Formation isolation valve
This component, placed towards the foot of the completion string, is used to provide two way isolation from the formation for completion operations without the need for kill weight fluids. Their use is sporadic as they do not enjoy the best reputation for reliability when it comes to opening them at the end of the completion process.
Centralizer
In highly deviated wells, this components may be included towards the foot of the completion. It consists of a large collar, which keeps the completion string centralised within the hole.
Wireline entry guide
This component is often installed at the end of the tubing (the shoe). It is intended to make pulling out wireline tools easier by offering a guiding surface for the toolstring to re-enter the tubing without getting caught on the side of the shoe.
- Schlumberger WEG (pdf) Last accessed: 15-Jun-2011
Perforating and stimulating
In cased hole completions (the majority of wells), once the completion string is in place, the final stage is to make a connection between the wellbore and the formation. This is done by running perforation guns to blast holes in the casing or liner to make a connection. Modern perforations are made using shaped explosive charges, similar to the armor-penetrating charge used on antitank rockets (bazookas).
Sometimes once the well is fully completed, further stimulation is necessary to achieve the planned productivity. There are a number of stimulation techniques.
Acidizing
This involves the injection of chemicals to eat away at any skin damage, "cleaning up" the formation, thereby improving the flow of reservoir fluids. Acid can also be used to clean the wellbore of some scales that form from mineral laden produced water.
Fracturing
This means creating and extending fractures from the perforation tunnels deeper into the formation, increasing the surface area for formation fluids to flow into the well, as well as extending past any possible damage near the wellbore. This may be done by injecting fluids at high pressure (hydraulic fracturing), injecting fluids laced with round granular material (proppant fracturing), or using explosives to generate a high pressure and high speed gas flow (TNT or PETN up to 1,900,000 psi (13,000,000 kPa) ) and (propellant stimulation up to 4,000 psi (28,000 kPa) ).
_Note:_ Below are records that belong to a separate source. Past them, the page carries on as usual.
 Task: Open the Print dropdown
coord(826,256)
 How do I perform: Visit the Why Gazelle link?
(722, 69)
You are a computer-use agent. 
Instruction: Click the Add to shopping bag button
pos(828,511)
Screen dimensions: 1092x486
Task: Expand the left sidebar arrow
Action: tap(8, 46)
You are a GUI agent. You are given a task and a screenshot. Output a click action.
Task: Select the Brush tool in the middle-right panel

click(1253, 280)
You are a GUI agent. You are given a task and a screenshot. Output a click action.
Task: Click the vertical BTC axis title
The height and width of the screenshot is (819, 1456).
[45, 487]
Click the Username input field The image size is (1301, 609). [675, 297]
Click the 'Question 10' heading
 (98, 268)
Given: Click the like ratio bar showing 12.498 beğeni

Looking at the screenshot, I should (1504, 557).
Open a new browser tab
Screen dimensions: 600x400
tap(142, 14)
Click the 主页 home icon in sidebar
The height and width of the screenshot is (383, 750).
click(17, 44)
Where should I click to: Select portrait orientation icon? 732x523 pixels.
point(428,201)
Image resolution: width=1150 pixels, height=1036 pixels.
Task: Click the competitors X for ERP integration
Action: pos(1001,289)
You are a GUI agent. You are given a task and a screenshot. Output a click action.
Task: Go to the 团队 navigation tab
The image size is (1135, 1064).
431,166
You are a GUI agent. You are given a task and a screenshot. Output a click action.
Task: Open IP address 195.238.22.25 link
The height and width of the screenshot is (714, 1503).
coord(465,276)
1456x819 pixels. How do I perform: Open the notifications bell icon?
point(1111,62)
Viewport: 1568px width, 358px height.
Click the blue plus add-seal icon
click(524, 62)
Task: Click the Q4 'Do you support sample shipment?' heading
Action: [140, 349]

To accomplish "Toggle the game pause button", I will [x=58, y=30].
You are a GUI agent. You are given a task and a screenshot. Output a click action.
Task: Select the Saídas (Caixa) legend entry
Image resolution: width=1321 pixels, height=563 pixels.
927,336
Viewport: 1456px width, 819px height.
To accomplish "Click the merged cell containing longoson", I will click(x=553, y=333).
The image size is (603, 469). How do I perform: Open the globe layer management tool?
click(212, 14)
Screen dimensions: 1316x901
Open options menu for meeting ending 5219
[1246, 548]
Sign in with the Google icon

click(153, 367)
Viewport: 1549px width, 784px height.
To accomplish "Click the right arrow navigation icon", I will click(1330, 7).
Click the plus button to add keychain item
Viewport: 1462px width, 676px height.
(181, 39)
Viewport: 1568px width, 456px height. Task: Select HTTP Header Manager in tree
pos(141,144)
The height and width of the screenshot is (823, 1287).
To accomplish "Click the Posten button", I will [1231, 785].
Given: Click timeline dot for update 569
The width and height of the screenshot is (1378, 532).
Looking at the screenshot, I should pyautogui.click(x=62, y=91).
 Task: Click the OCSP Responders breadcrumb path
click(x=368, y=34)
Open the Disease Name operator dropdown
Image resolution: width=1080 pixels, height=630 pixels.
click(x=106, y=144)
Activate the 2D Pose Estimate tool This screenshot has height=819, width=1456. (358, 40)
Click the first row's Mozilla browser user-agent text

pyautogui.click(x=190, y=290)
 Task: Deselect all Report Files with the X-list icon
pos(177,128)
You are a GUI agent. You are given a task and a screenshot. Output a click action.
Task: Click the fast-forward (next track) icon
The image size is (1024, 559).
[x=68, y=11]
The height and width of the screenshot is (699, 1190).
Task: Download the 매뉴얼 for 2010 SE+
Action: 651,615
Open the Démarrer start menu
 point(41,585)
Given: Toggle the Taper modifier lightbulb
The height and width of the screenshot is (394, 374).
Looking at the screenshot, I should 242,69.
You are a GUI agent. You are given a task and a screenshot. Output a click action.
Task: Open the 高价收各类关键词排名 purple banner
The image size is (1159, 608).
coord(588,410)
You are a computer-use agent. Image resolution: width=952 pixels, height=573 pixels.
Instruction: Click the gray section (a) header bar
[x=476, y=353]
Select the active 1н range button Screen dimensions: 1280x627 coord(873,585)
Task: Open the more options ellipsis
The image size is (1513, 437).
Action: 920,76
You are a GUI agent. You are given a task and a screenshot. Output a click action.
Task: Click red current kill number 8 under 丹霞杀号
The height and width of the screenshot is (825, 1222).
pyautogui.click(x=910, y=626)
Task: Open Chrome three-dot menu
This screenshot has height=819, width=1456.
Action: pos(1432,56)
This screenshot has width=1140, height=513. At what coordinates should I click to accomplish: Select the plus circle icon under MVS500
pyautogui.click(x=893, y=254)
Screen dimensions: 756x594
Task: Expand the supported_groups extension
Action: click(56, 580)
Acidising and fracturing (combined method)
This involves use of explosives and injection of chemicals to increase acid-rock contact.
Nitrogen circulation
Sometimes, productivity may be hampered due to the residue of completion fluids, heavy brines, in the wellbore. This is particularly a problem in gas wells. In these cases, coiled tubing may be used to pump nitrogen at high pressure into the bottom of the borehole to circulate out the brine.